For US households, 1870-1930, (1) are boarders and lodgers were present? (2) what % of children 10-15 are employed

My unit of analysis is a household containing a husband and wife in 1870-1930. I have never done IPUMS analyses using households as the unit and need to learn how to do it. Within each household, I want to calculate whether or not any boarders and lodgers were present. “RELATE” has a category “other non-relatives” that looks good for my purposes. It’s defined as “including those persons paying or working for accommodations.”

I also want to calculate whether any children in the household between the ages of 10 and 15 were working outside the household. Forthis analyses I will further restrict the sample to households containing a husband and wife and at least one child 10-15. OCC1950, recoded so that 0-970 = working; 980-995=not working, 997-999=missing, looks good; but I am unsure of the best variable to use for children’s employment and how to code it.

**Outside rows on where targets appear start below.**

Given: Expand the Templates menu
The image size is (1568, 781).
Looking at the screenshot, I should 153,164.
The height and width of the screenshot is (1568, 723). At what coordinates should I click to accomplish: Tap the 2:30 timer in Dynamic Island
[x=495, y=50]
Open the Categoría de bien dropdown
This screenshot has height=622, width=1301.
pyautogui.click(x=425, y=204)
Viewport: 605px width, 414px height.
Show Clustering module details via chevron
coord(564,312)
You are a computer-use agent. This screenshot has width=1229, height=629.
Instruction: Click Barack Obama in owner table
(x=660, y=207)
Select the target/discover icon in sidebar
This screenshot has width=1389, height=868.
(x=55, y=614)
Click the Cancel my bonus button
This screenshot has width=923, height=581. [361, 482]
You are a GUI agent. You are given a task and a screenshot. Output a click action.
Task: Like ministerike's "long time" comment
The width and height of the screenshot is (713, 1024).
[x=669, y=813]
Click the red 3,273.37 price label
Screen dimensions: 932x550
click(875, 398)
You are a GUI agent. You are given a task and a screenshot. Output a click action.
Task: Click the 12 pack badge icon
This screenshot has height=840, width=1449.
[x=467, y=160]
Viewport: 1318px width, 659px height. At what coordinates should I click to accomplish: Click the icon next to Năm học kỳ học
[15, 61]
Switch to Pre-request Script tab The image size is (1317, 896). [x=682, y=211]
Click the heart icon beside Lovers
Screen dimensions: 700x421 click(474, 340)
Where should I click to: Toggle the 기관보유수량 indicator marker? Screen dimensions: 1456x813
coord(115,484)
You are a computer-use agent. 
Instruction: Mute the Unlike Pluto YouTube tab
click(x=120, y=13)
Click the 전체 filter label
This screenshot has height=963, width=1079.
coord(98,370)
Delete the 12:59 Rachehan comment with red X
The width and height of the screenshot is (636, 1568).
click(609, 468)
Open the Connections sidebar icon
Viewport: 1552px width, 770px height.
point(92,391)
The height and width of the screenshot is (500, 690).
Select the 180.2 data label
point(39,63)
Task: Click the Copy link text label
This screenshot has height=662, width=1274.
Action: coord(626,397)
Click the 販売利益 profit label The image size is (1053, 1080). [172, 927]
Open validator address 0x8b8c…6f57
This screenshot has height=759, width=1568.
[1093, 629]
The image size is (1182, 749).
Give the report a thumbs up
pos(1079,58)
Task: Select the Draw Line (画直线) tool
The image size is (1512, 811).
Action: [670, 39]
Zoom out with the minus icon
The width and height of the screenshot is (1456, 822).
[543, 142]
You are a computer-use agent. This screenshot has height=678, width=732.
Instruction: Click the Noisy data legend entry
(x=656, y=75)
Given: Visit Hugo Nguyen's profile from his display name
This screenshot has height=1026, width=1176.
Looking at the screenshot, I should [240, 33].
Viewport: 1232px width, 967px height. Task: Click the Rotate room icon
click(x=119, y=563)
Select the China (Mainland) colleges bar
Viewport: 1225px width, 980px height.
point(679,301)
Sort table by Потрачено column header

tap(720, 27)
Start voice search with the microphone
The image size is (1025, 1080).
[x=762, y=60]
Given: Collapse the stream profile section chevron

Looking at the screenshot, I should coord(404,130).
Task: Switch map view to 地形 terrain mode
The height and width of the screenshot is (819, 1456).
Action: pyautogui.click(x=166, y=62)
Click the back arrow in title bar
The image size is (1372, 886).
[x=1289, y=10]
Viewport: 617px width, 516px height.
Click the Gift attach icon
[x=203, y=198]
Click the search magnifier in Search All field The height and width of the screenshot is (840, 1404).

IPUMS “rectangularized” data is organized so that household information is added to the end of each person’s row within that household. It is possible to download the data in a “Hierarchical” format, where households are on their own line and individuals are listed beneath the household they are a part of. For your purposes I would recommend using the default, rectangularized data, as this provides an ease of flexibility. For example, you can create a new variable that is coded as 1 if the individual is an “other non-relative”. You could then generate another new variable that counts the number of “other non-relatives” within a household and assigns that value to each member of the household, sorted by YEAR and SERIAL (and DATANUM if using multiple samples from a single year). Then, because all of the household information, including the new variable about number of other non-relatives, is stored on each household member, you can select just one person to represent the household in a household level analysis. The STATA code would look something like this:

. keep if gq==1
. gen roomer = 1 if relate==12
. sort year serial
. egen nroomer = total(roomer==1), by(year datanum serial)
. keep if pernum==1
The first line (keep if gq==1) drops group quarters from the data set, so that only households remain. After keeping only the first person from every household you can then apply the household weights (HHWT) to further analyses.
I think your choice of OCC1950 is appropriate for determining the working status of children, however there are a few codes within the range you defined as “Working” that may actually be within the household, such as “100: Farmers (owners and tenants)” and “830: Farm laborers, unpaid family workers”, who are probably working on the family farm. Also, though it doesn’t look like it will effect your analysis since you are looking at children ages 10-15, it is important to note the universe changes for OCC1950 over the period you are interested in. I hope this helps.